Clive James had certainly understood something this week, in his essay called Get Rich Quick - still available from the BBC podcasts page. I don't expect Clive James to be on my political wavelength, and usually he isn't. I listen to him because he is witty and clever and has a rather pleasing Australian accent which is quite soothing of a Sunday morning.

His theme this week was a suitably new year one - the change in consciousness that the financial catastrophe has brought in its wake. He predicted that getting rich quick will cease to look smart and begin to look silly: 'Excess wealth is gone, like the codpiece.' His confidence in making this 'prediction' lay in the fact that, in reality, the change has already happened.

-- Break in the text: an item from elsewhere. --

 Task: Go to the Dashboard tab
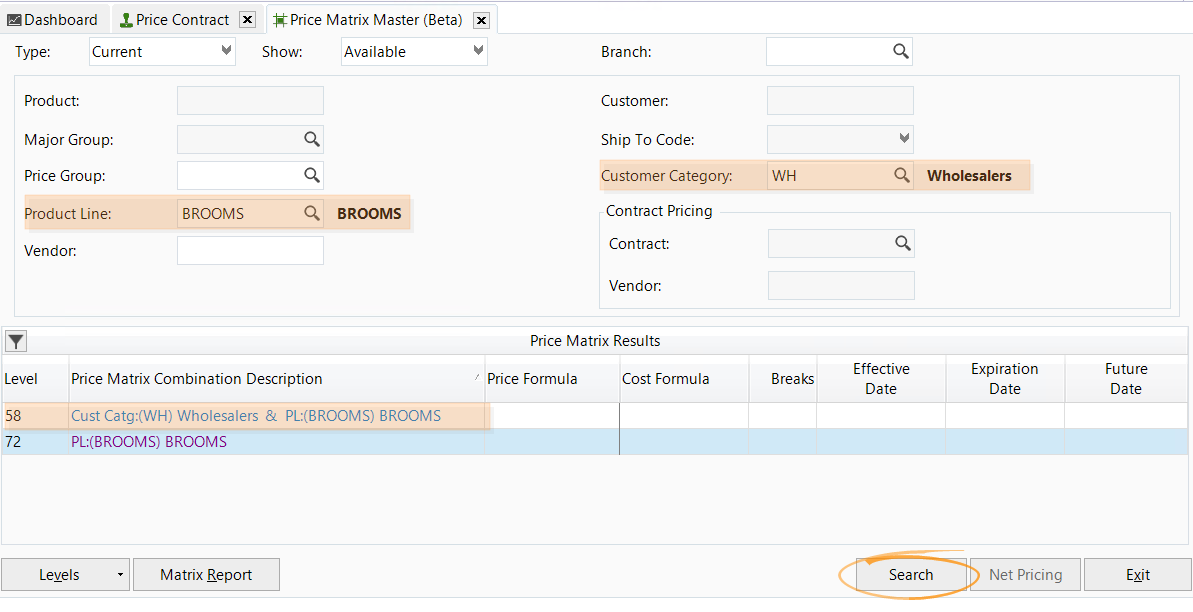pyautogui.click(x=55, y=18)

For me, this change is deeply reassuring. Not because I feel vindicated or less uncomfortable about my inability to deal with constantly changing fashions (or is that just total lack of interest?). It is more that I have felt so uneasy about the rampant conspicuous consumption of others. This feeling doesn't arise from inherent frugality, or judgementalism or even a concern for the ecological impossibility of it all. It's more a sense of deep disappointment that so many people have no conception of what really matters in life.

We are going to need those things in a big way this coming year. We are going to need to value comradeship and the kindness of strangers. The human resources on which Britain traditionally prides itself - communitarianism, courage, humour and stoicism - are going to be the character traits most in demand in 2009. And underpinning them all we are going to need a faith to replace the fear that swirls around the shopping malls where empty shopfronts are rapidly replacing hyperactive consumers.